Last Wednesday, 18th July, the death was announced of Geoffrey Harris Augustus Wellum. He was 96 years old. A long life, a good innings, a man with an imperial name. Anything else of significance? Well, yes.

Wellum joined the Royal Air Force (RAF) in August 1939, aged 17, and, within a year, with fewer than 100 hours of solo flying to his name, he was part of 92 Squadron, based initially at Northolt and later at Biggin Hill. He became the youngest Spitfire pilot to fight in the Battle of Britain and he survived World War Two. Wellum also made it to the 100th birthday of the RAF itself, in April 2018. Geoffrey was special.

Fortunately for subsequent generations, Wellum wrote a gripping account of his time flying perhaps the most iconic fighter aircraft of all time. This memoir, First Light, was published in 2002. Actually, Wellum started writing it in the 1970s but the text remained hidden away in a drawer at his home in Cornwall until he casually showed it to military historian and author James Holland.

Impressed with the quality of the writing, Holland took the manuscript to Penguin and they snapped it up. Never intended for publication, the book seems to have been written to support Wellum’s self-esteem at a time when business and marital troubles were causing him to question the merits of his life. This seems odd, given his contribution to the nation, but, as he once put it: ‘I had reached the pinnacle of my life before the age of 22.’ That left a whole new lifetime to navigate.

Some narratives manage to transport the reader to the time and place of the story. In a wartime context, Birdsong by Sebastian Faulks and To Die in Spring by Ralf Rothmann are excellent examples of this rare skill in an author. With First Light, while the writing may not reach the lofty heights of the most gifted practitioners, this outcome is achieved too and there is the added intoxication of hearing from a young man who was there, living it.

I won’t spoil the read but the book manages to convey a vivid impression of fighter combat, as both predator and prey, an insight into the confusing realities of war, losing comrades while killing fellow pilots and, as if to illuminate what kept him going, Wellum’s profound love for his country and equal hatred for the prospect of Nazi occupation.

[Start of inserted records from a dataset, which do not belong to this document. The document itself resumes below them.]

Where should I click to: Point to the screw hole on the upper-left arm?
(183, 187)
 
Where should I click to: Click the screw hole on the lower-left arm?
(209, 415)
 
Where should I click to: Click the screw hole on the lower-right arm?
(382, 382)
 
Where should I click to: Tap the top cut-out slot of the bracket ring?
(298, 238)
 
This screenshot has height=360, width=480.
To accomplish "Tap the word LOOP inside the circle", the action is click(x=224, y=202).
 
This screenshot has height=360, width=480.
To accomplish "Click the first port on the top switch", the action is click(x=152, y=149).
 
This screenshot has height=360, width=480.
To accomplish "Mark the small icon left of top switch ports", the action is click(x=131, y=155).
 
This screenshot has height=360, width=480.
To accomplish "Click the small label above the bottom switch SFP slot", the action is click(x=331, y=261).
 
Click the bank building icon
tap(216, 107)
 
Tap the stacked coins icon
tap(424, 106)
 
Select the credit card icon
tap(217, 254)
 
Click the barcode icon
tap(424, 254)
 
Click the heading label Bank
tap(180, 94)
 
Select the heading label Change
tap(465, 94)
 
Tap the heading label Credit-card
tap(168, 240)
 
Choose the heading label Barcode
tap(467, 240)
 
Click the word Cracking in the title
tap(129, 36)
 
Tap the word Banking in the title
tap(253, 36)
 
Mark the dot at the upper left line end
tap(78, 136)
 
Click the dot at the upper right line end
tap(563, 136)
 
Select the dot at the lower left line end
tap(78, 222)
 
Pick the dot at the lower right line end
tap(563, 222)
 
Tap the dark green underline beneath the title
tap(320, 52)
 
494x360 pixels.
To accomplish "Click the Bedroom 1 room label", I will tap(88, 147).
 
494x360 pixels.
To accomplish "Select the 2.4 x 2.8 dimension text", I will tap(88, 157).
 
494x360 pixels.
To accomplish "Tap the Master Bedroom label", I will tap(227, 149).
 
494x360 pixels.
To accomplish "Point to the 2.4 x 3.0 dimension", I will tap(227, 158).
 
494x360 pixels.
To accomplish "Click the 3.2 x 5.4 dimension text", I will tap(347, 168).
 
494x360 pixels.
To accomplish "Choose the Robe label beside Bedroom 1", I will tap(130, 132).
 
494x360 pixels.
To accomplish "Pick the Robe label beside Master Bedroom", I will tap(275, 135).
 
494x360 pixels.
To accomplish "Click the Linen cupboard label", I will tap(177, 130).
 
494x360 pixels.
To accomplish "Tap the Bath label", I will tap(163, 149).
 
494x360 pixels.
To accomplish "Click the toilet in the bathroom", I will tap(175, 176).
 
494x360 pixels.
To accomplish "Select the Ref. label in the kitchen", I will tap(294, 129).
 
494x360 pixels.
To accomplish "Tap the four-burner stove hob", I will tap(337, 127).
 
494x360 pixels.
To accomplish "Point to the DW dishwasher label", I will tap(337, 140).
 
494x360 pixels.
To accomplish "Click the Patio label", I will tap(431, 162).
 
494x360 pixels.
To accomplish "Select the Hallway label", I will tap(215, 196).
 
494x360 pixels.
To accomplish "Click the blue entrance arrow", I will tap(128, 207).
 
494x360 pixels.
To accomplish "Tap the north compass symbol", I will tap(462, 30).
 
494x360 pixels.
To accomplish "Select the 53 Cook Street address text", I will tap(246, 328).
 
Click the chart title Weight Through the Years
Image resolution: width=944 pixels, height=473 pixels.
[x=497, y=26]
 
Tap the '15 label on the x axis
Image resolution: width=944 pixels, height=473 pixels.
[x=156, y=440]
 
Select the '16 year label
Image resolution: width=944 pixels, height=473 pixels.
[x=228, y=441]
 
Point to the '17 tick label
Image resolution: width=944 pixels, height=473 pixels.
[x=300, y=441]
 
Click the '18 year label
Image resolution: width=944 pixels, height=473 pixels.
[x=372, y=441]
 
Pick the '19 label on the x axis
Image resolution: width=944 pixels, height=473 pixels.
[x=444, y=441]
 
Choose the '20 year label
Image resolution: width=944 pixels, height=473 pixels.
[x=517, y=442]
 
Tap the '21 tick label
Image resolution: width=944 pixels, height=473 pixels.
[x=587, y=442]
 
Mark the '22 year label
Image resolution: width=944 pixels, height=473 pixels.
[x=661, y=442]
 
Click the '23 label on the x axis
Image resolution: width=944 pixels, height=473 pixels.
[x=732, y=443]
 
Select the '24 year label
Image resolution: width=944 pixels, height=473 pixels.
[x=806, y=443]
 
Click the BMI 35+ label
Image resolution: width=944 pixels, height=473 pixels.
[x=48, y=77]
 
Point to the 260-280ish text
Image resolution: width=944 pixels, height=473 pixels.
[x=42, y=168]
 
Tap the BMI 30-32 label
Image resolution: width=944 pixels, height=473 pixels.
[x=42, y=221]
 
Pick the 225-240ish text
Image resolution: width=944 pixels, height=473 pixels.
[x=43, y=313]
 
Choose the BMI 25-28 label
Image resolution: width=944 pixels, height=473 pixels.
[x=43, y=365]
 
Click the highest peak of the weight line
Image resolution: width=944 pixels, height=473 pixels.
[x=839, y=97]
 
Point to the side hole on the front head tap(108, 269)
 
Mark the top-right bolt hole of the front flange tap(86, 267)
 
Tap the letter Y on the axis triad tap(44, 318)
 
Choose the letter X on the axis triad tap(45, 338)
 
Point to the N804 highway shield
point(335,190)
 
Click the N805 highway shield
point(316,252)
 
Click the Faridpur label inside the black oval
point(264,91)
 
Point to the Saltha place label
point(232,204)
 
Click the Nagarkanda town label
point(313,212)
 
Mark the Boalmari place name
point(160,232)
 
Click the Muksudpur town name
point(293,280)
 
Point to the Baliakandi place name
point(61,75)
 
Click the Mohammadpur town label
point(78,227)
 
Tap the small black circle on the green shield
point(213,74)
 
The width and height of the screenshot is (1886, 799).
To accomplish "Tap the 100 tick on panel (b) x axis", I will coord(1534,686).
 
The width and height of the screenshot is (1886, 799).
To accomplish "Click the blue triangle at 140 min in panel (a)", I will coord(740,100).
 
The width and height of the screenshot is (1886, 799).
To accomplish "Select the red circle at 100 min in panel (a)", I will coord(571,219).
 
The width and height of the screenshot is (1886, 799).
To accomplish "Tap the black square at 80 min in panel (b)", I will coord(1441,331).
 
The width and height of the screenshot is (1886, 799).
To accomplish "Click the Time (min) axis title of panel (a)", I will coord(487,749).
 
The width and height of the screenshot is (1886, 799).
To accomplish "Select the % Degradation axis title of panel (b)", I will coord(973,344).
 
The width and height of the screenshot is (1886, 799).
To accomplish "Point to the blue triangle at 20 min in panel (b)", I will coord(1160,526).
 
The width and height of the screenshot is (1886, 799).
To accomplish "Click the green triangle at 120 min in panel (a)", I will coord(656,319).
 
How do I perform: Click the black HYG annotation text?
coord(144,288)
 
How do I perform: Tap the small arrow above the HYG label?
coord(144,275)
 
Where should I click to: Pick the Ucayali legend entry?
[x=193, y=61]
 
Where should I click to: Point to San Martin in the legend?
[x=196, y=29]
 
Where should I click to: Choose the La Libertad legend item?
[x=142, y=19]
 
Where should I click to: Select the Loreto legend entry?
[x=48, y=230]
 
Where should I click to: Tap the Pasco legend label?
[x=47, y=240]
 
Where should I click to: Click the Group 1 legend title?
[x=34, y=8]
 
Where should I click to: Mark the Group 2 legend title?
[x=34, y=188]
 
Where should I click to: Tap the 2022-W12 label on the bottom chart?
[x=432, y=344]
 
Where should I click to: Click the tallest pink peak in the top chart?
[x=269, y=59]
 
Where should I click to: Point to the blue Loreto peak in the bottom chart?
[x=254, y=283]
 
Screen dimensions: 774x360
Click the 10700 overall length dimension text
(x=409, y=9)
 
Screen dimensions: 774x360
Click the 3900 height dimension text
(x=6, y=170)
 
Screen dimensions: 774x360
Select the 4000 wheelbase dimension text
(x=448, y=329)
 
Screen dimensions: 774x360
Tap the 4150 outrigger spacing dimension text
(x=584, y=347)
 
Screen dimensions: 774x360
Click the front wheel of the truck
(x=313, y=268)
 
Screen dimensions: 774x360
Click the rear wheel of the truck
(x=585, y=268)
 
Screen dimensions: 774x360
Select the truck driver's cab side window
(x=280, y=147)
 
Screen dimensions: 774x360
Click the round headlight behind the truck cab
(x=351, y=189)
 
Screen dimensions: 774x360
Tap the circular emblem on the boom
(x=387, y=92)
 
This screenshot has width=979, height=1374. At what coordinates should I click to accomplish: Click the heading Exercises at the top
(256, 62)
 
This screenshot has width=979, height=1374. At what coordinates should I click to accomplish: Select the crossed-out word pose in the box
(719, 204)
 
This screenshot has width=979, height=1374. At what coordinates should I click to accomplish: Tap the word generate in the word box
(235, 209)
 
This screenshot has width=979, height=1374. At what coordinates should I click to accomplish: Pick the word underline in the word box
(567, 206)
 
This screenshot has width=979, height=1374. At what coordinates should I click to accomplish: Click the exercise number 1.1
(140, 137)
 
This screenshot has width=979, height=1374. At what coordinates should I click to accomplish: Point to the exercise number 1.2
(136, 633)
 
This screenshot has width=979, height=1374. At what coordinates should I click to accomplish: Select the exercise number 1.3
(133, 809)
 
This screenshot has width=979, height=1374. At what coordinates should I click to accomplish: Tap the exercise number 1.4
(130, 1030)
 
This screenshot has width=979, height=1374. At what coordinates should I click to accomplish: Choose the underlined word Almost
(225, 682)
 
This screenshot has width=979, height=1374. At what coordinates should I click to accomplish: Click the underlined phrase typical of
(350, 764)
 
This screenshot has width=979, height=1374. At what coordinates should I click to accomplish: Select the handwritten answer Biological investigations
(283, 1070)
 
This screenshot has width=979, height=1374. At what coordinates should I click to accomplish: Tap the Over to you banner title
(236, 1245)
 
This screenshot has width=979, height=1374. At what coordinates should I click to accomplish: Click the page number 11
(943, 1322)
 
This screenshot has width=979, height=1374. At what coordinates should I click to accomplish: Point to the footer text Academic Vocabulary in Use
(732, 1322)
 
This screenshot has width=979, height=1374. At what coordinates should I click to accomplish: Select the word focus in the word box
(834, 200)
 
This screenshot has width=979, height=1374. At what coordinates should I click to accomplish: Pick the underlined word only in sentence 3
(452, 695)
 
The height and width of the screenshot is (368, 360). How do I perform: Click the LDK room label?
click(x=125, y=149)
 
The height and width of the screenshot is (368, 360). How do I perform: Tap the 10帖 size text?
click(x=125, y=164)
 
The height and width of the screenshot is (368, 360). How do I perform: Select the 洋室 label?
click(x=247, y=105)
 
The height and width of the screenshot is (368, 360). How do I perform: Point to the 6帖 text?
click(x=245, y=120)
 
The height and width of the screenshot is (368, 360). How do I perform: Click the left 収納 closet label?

Unsurprisingly, later in the war, after three years of intense flying, Wellum, by now a flight commander, did hit the wall and required sick leave. In his words: “I’d shot my bolt…I had no reserves left…I felt destroyed by the war”.

The lasting image from First Light, however, is of Geoffrey Wellum, nicknamed ‘Boy’ in the RAF due to his youth, as a brave, patriotic and effective pilot who contributed heroically to victory against the Luftwaffe during those momentous months of 1940.

In reading Wellum’s chronicle, I do wonder if, in my first job, I had been asked to risk my life several times a day and presented with an average life-expectancy in the role of just four weeks, I would have been so resolute. I can relate to Wellum’s bond with the Spitfire (I would probably include the sound of a Rolls-Royce Merlin engine in my imaginary Desert Island Discs compilation) but could I have stepped up and matched Geoffrey for relentless courage, skill and determination?   

With this question in mind, as the anniversaries of the last major conflict to threaten this island reach the edges of living memory, it is unsettling to concede how poorly we absorb the wisdom, born of personal experiences, from such catastrophic events. To quote German philosopher Friedrich Hegel: ‘The only thing we learn from history is that we learn nothing from history.’

But if we can’t learn from the triumphs and follies of the past, let’s always remember them.

At the very least, the next time we complain about a hard day at work, an arduous commute, a disagreement with a colleague or client, let’s just look up at the sky and think about what a day at the office was like for Geoffrey and his mates 78 years ago. Most of us will never set off in the morning wondering if this is the day that we don’t come home.

Rest in peace, Geoffrey Wellum DFC. We owe you.